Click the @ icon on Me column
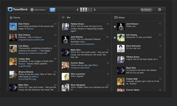Image resolution: width=177 pixels, height=106 pixels. coord(63,18)
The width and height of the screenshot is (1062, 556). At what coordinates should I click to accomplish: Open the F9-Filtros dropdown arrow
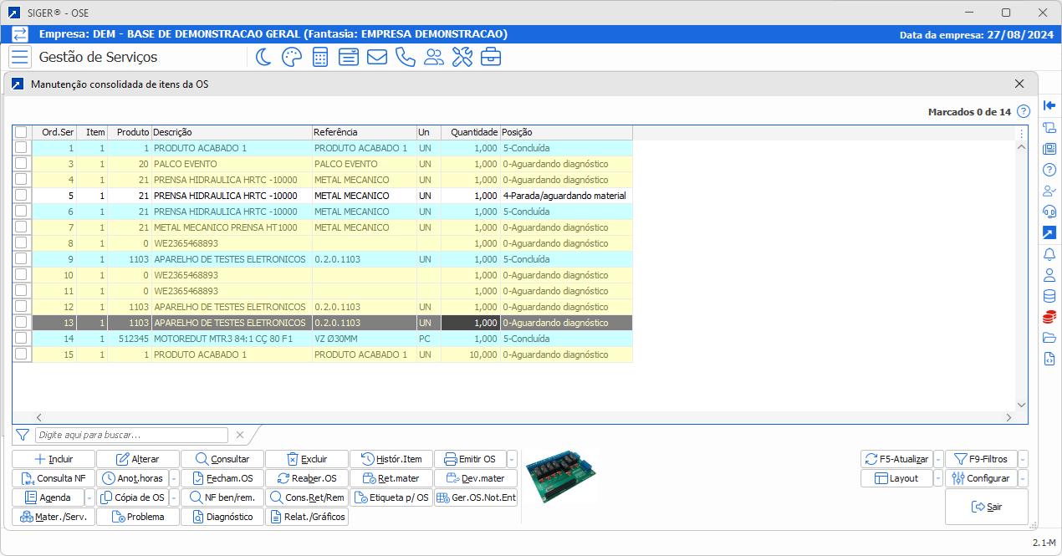pyautogui.click(x=1024, y=459)
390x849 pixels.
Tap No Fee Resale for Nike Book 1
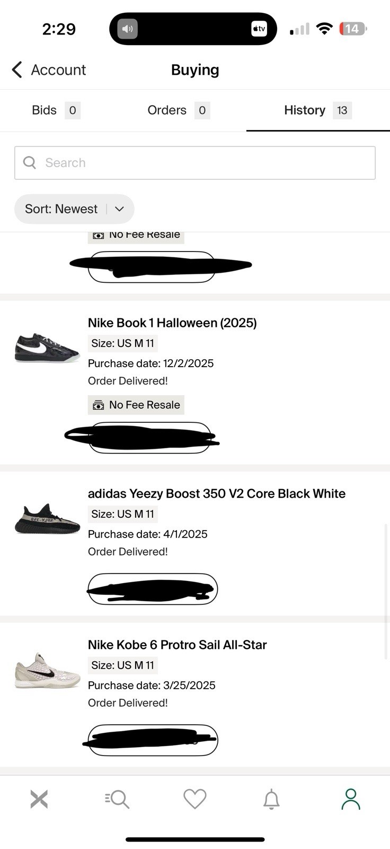pyautogui.click(x=136, y=405)
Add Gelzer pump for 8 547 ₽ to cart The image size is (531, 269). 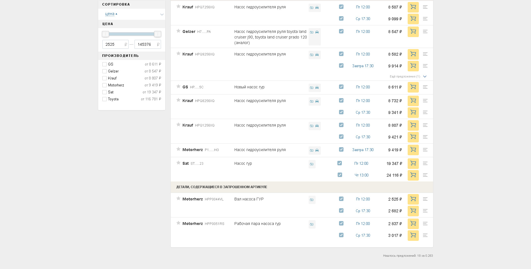click(x=413, y=32)
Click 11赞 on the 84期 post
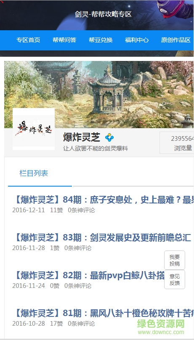This screenshot has width=194, height=340. (x=56, y=210)
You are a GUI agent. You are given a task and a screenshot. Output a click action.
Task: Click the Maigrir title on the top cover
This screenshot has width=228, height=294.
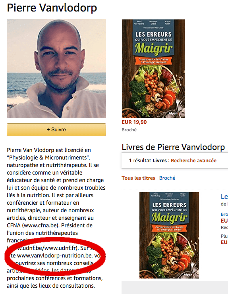click(x=154, y=48)
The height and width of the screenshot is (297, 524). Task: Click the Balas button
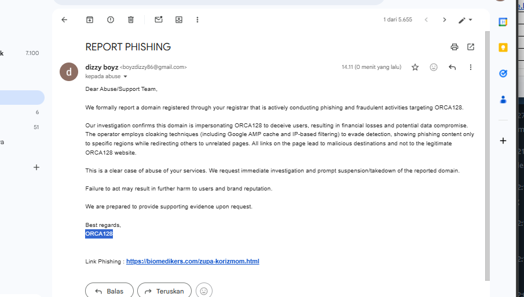pos(109,291)
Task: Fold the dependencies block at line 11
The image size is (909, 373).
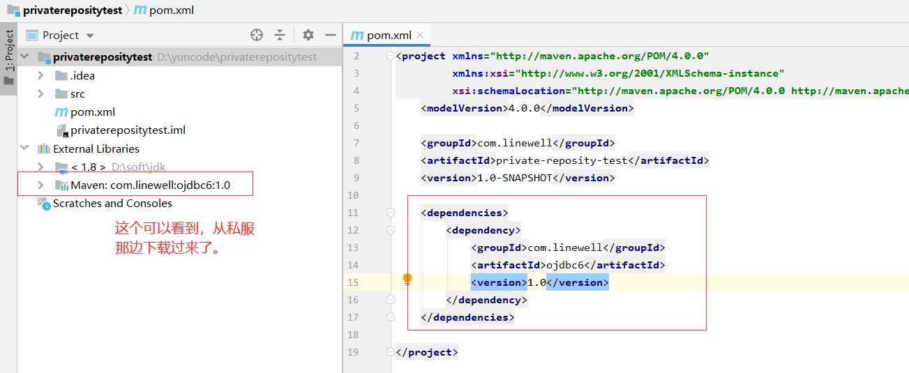Action: coord(391,213)
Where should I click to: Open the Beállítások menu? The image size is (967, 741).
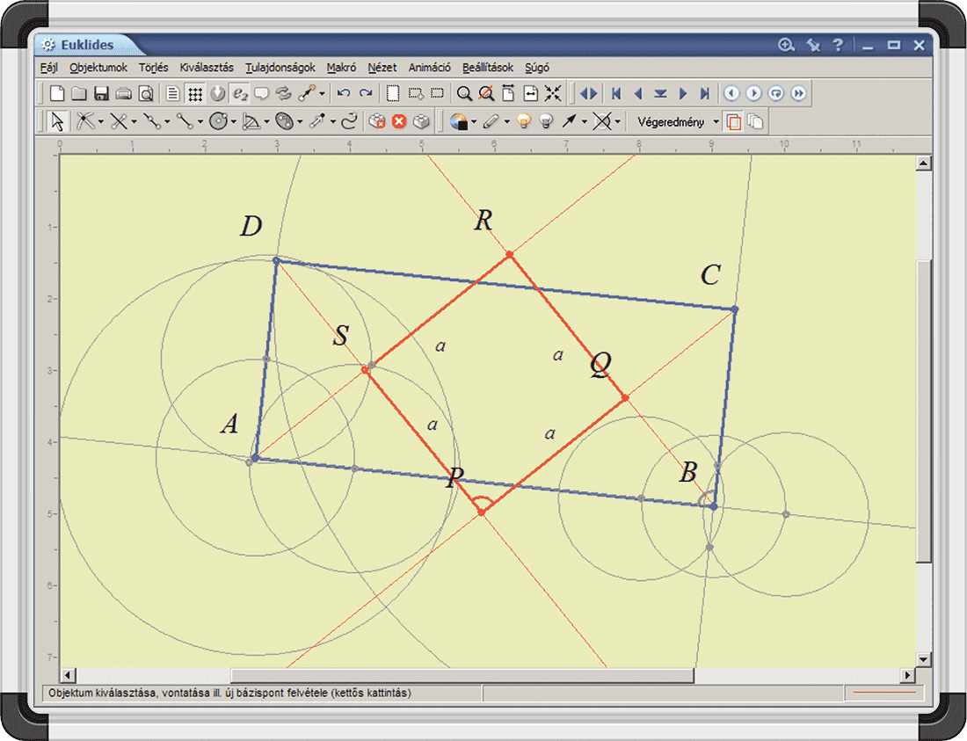[488, 68]
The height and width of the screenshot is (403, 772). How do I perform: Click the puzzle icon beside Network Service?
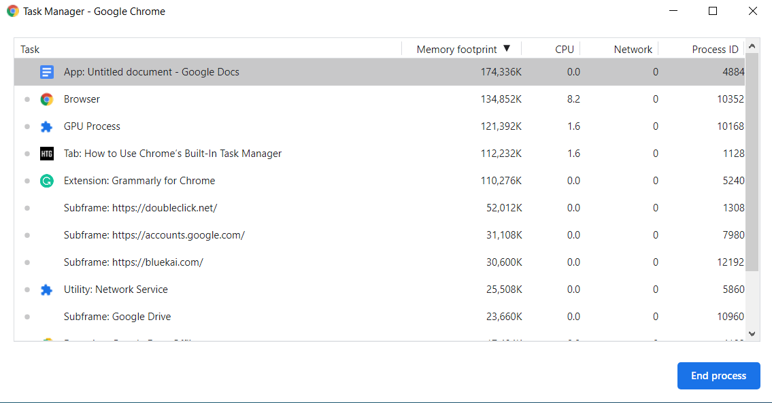[x=46, y=290]
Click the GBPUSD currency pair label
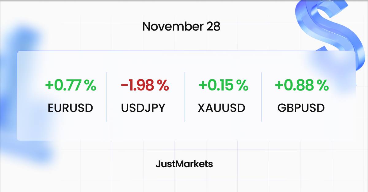The width and height of the screenshot is (368, 192). (x=301, y=108)
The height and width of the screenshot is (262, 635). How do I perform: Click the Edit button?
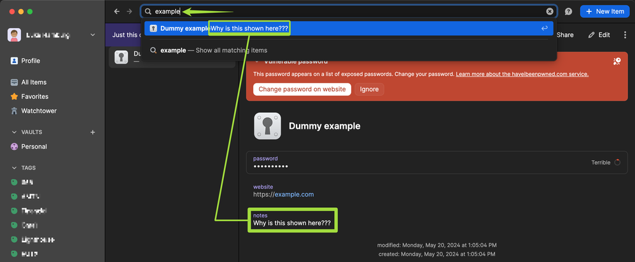click(599, 35)
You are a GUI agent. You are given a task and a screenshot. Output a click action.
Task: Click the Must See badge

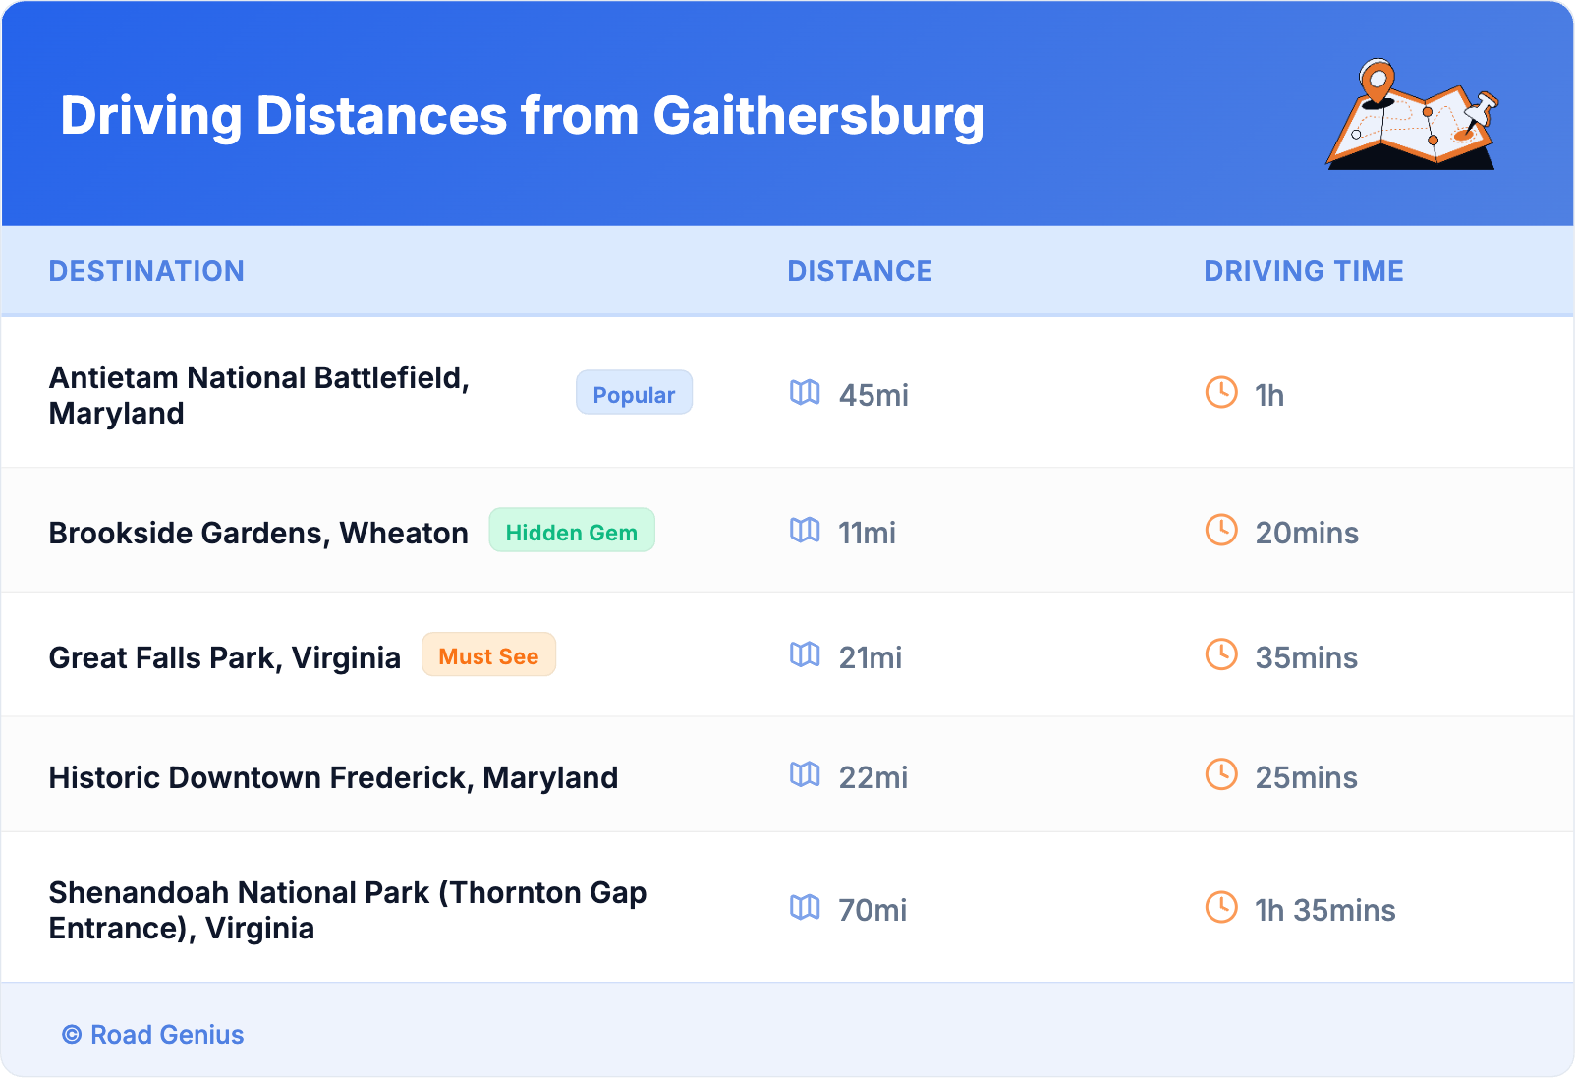[x=488, y=655]
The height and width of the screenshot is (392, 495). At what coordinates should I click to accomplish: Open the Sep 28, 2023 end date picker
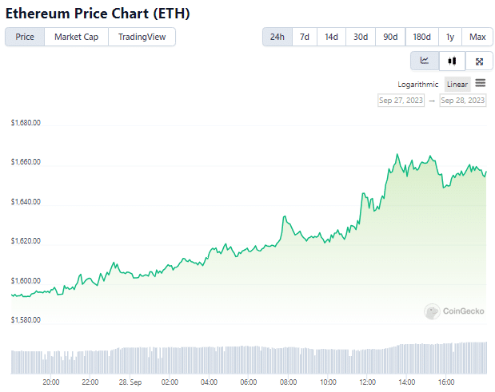pyautogui.click(x=462, y=101)
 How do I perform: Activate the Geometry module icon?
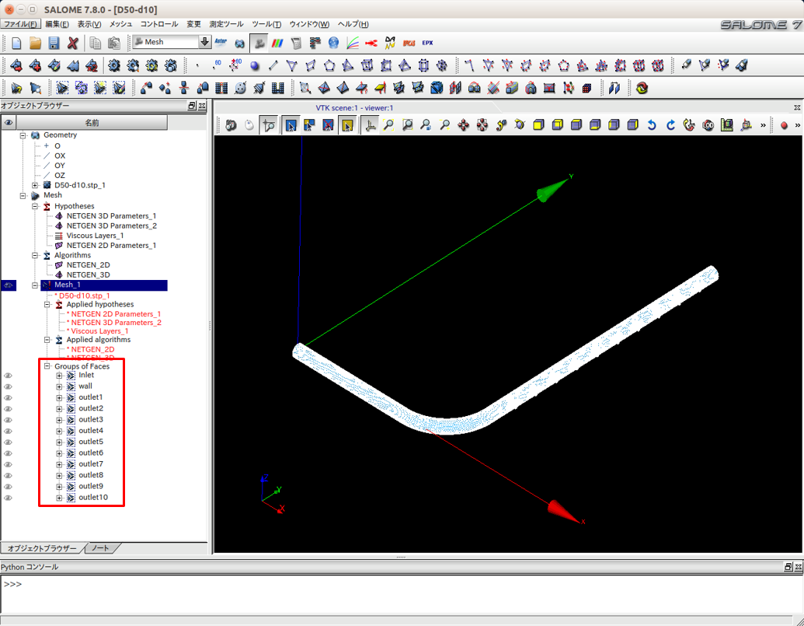tap(240, 43)
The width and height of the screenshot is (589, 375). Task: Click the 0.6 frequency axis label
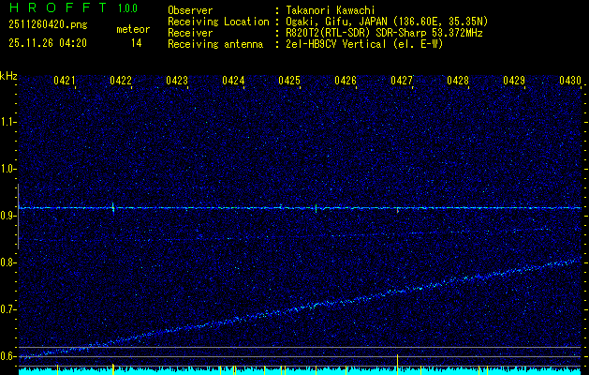point(8,356)

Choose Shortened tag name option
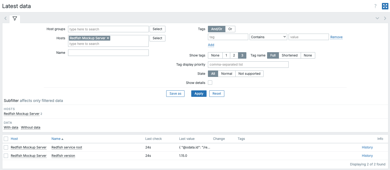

+++

Task requirements -> Your answer must be only the lines from the one that holds "Click 11赞 on the 84期 post" to the end of the listing, each restated word for word, with both ends kept and pictures left out.

Answer box ->
Click 11赞 on the 84期 post
This screenshot has width=194, height=340. (x=56, y=210)
You are a GUI agent. You are given a task and a screenshot. Output a click action.
Task: Click the Maigrir title on the top cover
This screenshot has width=228, height=294.
click(x=154, y=48)
The height and width of the screenshot is (297, 524). Task: Click the Balas button
pos(109,291)
Task: Fold the dependencies block at line 11
The image size is (909, 373).
Action: coord(391,213)
Where should I click to: Open the Beállítások menu? The image size is (967, 741).
[488, 68]
The height and width of the screenshot is (403, 772). How do I perform: Click the puzzle icon beside Network Service?
[x=46, y=290]
Click the GBPUSD currency pair label
The width and height of the screenshot is (368, 192). (x=301, y=108)
The height and width of the screenshot is (262, 635). How do I perform: Click the Edit button?
click(599, 35)
You are a GUI agent. You are given a task and a screenshot. Output a click action.
Task: Click the Must See badge

[x=488, y=655]
The height and width of the screenshot is (392, 495). At what coordinates should I click to accomplish: Open the Sep 28, 2023 end date picker
pyautogui.click(x=462, y=101)
 How do I perform: Activate the Geometry module icon?
tap(240, 43)
The width and height of the screenshot is (589, 375). Task: Click the 0.6 frequency axis label
point(8,356)

Choose Shortened tag name option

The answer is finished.